--- Data for this task ---

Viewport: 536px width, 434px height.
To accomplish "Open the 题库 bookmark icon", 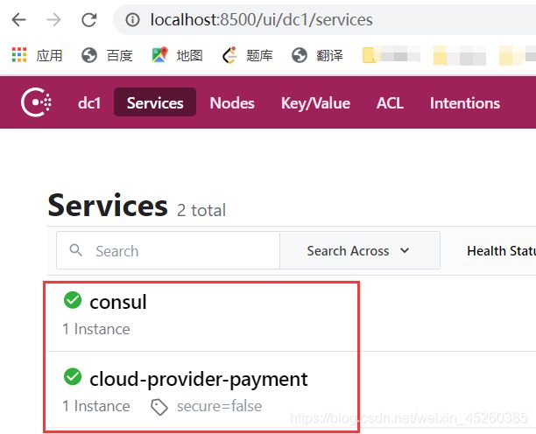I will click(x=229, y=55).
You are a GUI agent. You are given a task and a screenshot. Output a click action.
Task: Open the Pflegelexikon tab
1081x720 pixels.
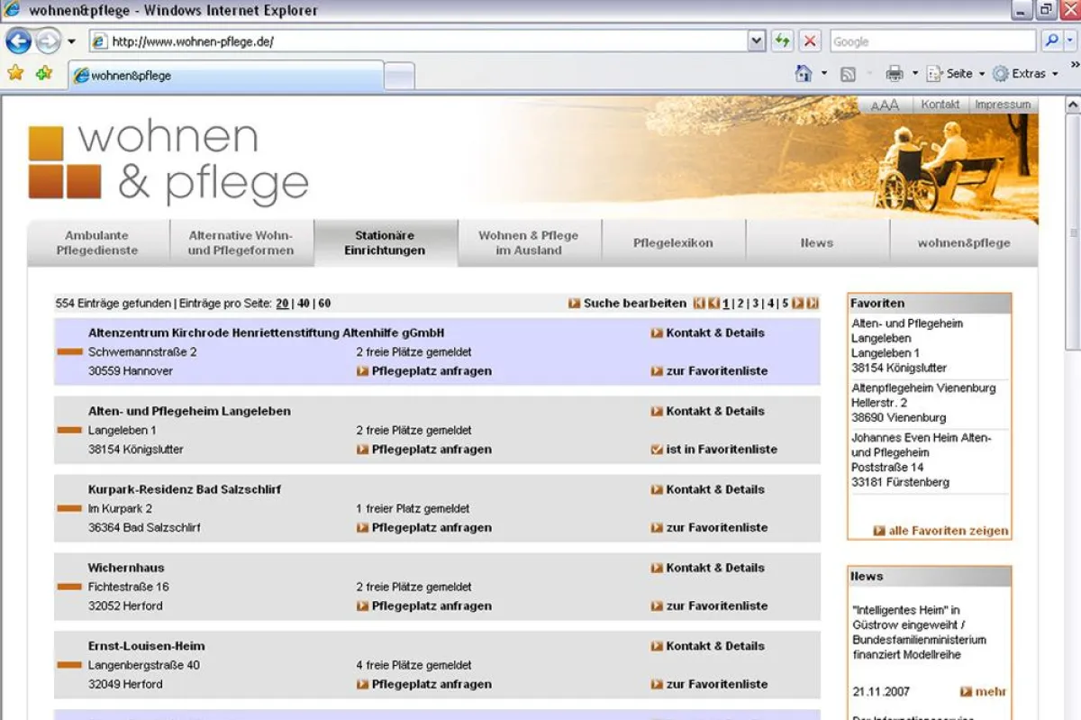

---

Exercise prompt:
In the records above, find the line containing "You are a GUI" and restate it and every line after it word for word, all pictures excluded.

Solution to the problem:
You are a GUI agent. You are given a task and a screenshot. Output a click action.
Task: Open the Pflegelexikon tab
1081x720 pixels.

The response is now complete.